Prozess gegen Chodorkowski Schuldig in allen Anklagepunkten
Im Strafprozess gegen den Ölunternehmer Chodorkowski sieht das Moskauer Gericht die Schuld des Angeklagten als erwiesen an. Dem Gründer des russischen Ölkonzerns Yukos wird Betrug und Steuerhinterziehung zur Last gelegt. Vor dem Gericht gab es Demonstrationen - sowohl für als auch gegen Chodorkowski.
Der Ölunternehmer Chodorkowski ist in Moskau in allen sieben Anklagepunkten schuldig gesprochen worden. Das teilte die zuständige Richterin Irina Kolesnikowa mit. Dem Gründer des russischen Ölkonzerns Yukos werden unter anderem Betrug und Steuerhinterziehung zur Last gelegt.

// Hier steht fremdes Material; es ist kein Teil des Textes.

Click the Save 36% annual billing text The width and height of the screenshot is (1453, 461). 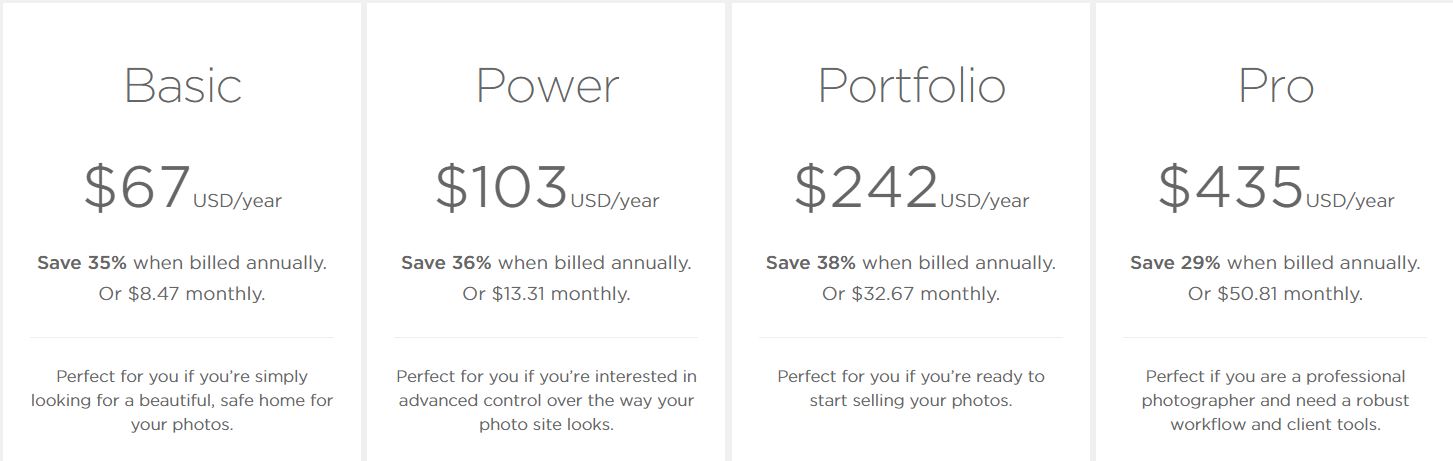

Das von der Staatsanwaltschaft vorgelegte Belastungsmaterial sowie Zeugenaussagen haben nach Einschätzung des Gerichts die Schuld des Angeklagten bestätigt. Nach russischem Prozessrecht ist dies aber noch kein endgültiger Schuldspruch, da das Gericht in seinem Urteil noch nicht auf die Umstände des Tathergangs eingegangen ist. Dies folgt dann morgen.
Die Verkündung des Strafmaßes für Chodorkowski und zwei seiner Geschäftspartner ist nach Ansicht der Verteidigung nicht vor Donnerstag zu erwarten. Die Staatsanwaltschaft fordert die Höchststrafe von zehn Jahren Haft. Der 41-Jährige Angeklagte hat alle Vorwürfe zurückgewiesen.
Nach russischem Strafrecht geht der Verkündung des Urteils die Verlesung der Begründung voraus. Dies kann mehrere Tage dauern, denn sie umfasst etwa 1000 Seiten.
Chodorkowskis Verteidigung beklagte, die Richterin habe in ihrer Urteilsbegründung Wort für Wort die Staatsanwaltschaft zitiert. Die Beweisführung der Verteidigung habe sie vollkommen ignoriert, sagte Anwalt Juri Schmidt.
Demonstranten vor dem Gericht
Vor dem Gericht gab es auch am Dienstag wieder Demonstrationen - sowohl für als auch gegen Chodorkowski. Einige Demonstranten hielten Plakate hoch, auf den denen stand: "Chodorkowski, gib uns unser Geld wieder." Dies spiegelt die Gefühle vieler Russen wieder, die den Geschäftsleuten, die nach dem Zusammenbruch der Sowjetunion zu Beginn der 90er Jahre riesige Reichtümer anhäuften, tief misstrauen.
Die USA kritisierten mit Blick auf Chodorkowskis Prozess erneut das russische Rechtssystem."Die Handhabung der Chodorkowski-Yukos-Affäre hat Russlands Ruf untergraben und das Vertrauen in Russlands richterliche und juristische Institutionen geschwächt", sagte ein Sprecher des US-Außenministeriums. Es sei im Interesse der russischen Regierung, dass die durch den Prozess deutlich gewordenen institutionellen Defizite möglichst bald und direkt angegangen würden.Das Verfahren gegen den Unternehmer hat das Vertrauen ausländischer Investoren in den Standort Russland angekratzt.
Politisch motiviertes Verfahren?
Chodorkowskis Anhänger halten das Verfahren für politisch motiviert. Sie sehen in dem Prozess einen Versuch des Kremls, Chodorkowski wegen seiner Unterstützung der Opposition zu bestrafen. Der Gründer von Yukos war im Oktober 2003 verhaftet worden. Die wichtigste Yukos-Tochter Yuganskneftegas wurde wegen Steuerschulden zwangsversteigert.